Mawby, who was later charged with making indecent images and breaching a sexual harm prevention order – which had been imposed by a court to limit his access to the internet – has been in custody since his arrest.
He told a sentencing hearing at Leicester Crown Court he could not return home because he was worried about being back with his neighbour.
He told the court: “I was looking to go into a probation hostel because of my neighbour.”
Phil Gibbs, prosecuting, told the court that the breach of the sexual harm prevention order would usually lead to a jail sentence.
He said: “This is a very serious breach, given the purpose of the order.”
He said that as well as downloading images of children, Mawby had breached the order by possessing a phone, a laptop and a hard drive Leicestershire Police had not been informed about.
However, James Bide-Thomas, representing Mawby, managed to convince Judge Robert Brown to release his client from prison and give him a community order with help to overcome his addiction.
Mr Bide-Thomas argued that his client had never been given such help in the past and had already been in custody since he was arrested two months ago.
He said: “10 years ago the defendant was convicted of making indecent images. He received a short custodial sentence.
“He was not sent on the course one might have expected.
“His thinking in relation to the offending needs some work and until that work is done there’s a risk of re-offending.

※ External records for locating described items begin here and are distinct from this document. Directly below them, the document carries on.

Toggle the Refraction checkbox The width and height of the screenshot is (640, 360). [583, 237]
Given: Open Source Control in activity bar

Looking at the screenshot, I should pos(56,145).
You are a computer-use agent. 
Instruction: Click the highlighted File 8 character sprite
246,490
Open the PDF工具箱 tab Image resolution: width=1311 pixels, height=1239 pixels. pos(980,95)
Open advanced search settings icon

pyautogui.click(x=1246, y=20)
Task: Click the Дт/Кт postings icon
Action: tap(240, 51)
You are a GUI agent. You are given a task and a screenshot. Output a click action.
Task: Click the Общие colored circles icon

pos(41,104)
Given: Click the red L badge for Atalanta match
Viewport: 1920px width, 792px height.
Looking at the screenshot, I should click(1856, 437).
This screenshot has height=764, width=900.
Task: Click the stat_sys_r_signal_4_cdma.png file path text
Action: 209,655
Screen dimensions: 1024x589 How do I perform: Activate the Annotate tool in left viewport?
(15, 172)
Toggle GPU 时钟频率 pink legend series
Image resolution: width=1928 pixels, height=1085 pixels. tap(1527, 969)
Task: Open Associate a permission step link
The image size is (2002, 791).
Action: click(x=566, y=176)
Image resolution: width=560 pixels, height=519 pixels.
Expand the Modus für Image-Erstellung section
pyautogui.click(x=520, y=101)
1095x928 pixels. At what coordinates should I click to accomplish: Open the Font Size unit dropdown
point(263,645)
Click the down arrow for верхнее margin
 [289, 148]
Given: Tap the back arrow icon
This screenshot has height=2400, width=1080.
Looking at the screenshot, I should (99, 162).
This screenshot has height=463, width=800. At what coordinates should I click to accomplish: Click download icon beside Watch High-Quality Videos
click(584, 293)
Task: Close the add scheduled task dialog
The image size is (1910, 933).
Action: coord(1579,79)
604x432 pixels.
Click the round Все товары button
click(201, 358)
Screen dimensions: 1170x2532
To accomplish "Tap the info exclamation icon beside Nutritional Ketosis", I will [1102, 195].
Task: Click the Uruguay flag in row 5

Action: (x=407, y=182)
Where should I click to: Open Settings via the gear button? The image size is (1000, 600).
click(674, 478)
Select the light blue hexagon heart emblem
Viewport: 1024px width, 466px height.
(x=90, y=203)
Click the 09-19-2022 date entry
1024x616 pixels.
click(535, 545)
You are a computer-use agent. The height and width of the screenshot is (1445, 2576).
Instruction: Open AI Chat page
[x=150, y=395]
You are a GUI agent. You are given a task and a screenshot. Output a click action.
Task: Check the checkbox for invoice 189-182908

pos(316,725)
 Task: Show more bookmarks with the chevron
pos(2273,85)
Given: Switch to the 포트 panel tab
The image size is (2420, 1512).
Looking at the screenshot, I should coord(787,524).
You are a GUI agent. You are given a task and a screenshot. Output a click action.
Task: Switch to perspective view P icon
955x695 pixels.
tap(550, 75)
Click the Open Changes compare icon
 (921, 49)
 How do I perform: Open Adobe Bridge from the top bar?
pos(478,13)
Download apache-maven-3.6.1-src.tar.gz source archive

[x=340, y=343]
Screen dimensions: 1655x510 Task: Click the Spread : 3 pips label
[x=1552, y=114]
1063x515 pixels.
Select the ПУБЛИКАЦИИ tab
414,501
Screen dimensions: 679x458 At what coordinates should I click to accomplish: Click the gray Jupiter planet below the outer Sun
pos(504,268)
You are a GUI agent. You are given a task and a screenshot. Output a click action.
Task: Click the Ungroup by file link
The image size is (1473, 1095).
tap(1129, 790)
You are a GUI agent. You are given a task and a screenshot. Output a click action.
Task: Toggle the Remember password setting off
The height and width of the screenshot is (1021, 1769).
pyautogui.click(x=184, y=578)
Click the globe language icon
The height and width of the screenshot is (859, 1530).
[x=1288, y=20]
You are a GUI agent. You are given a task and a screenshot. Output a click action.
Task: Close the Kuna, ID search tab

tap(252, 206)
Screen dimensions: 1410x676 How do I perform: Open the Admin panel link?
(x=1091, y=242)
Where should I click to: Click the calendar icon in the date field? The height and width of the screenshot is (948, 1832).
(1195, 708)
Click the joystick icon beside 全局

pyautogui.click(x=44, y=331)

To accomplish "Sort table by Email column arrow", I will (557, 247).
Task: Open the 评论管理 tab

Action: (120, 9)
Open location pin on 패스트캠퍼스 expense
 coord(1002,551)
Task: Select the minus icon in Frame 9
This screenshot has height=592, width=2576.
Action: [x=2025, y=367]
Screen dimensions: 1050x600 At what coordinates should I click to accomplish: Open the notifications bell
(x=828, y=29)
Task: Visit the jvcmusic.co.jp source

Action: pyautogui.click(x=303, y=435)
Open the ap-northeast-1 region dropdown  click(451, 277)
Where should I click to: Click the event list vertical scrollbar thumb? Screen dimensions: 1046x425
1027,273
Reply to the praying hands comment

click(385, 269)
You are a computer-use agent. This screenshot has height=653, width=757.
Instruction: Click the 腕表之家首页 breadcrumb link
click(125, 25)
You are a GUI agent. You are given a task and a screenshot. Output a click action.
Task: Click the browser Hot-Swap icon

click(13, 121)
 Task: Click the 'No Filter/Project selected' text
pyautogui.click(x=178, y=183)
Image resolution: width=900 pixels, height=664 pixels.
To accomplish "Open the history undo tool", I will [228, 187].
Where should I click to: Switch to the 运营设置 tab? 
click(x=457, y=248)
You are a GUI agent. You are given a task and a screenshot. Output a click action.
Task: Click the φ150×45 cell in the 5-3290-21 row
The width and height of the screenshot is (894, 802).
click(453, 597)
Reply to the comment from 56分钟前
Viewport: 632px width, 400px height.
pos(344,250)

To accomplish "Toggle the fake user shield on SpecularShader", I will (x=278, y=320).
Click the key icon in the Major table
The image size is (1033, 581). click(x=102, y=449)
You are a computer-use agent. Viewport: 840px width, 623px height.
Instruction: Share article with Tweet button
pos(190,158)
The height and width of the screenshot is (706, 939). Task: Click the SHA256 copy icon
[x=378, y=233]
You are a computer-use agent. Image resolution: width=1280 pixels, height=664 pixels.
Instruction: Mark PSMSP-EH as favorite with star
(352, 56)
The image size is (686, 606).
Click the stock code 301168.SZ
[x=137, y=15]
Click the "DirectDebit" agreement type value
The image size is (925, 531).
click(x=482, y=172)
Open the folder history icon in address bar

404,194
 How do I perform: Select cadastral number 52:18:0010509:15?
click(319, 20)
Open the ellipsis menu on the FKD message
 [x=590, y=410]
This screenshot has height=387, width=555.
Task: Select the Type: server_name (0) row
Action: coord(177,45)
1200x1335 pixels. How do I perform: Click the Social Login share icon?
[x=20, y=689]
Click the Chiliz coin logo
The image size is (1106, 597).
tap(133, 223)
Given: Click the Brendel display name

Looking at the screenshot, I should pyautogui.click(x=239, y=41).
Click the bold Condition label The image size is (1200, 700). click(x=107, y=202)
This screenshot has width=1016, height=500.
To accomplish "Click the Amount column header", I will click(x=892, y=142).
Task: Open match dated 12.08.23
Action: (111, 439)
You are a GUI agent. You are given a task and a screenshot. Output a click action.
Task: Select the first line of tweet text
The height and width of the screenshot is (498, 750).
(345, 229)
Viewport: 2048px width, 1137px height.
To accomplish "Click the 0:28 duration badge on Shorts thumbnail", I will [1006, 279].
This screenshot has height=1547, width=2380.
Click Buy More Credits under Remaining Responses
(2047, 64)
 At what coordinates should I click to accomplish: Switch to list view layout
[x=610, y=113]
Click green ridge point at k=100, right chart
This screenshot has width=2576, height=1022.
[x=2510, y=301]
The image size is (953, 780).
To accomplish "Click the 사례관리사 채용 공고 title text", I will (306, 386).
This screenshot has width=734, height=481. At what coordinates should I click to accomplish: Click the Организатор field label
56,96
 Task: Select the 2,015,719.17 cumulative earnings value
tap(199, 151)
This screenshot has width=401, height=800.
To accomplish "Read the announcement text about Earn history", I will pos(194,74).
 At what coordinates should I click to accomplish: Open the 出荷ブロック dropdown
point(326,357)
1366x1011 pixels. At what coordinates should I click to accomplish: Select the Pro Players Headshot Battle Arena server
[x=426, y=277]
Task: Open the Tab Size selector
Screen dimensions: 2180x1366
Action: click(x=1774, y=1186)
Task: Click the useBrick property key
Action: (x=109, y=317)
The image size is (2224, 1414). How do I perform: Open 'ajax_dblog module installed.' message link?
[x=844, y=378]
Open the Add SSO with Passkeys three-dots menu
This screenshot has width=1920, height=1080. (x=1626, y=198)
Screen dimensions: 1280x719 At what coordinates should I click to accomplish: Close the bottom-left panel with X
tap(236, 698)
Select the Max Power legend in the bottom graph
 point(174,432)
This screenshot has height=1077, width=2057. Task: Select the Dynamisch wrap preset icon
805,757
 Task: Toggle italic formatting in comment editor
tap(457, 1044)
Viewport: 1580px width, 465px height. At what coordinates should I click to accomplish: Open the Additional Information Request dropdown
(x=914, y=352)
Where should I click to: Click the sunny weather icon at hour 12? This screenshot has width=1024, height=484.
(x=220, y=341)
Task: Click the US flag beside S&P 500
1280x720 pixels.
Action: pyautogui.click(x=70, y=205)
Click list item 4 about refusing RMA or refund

“I would urge your honour to consider a three-year community order to give plenty of time to undertake that work.”
Judge Brown agreed that the time Mawby had spent in prison already would automatically deduct more than six months off any jail sentence he gave him.
He told Mawby: “This clearly crosses the custody threshold and I would have given you 10 months.
“You’re 60, you need treatment and didn’t get it last time.
“You’ve pleaded guilty to all these matters and you’ve exonerated your neighbour and you’re entitled to credit for that.”
Mawby was given a three-year community order with 90 days of group work to tackle his offending and a further 30 days of working with probation officials.
His sexual harm prevention order, which bans him from having devices the police are not aware of or not able to search, continues indefinitely.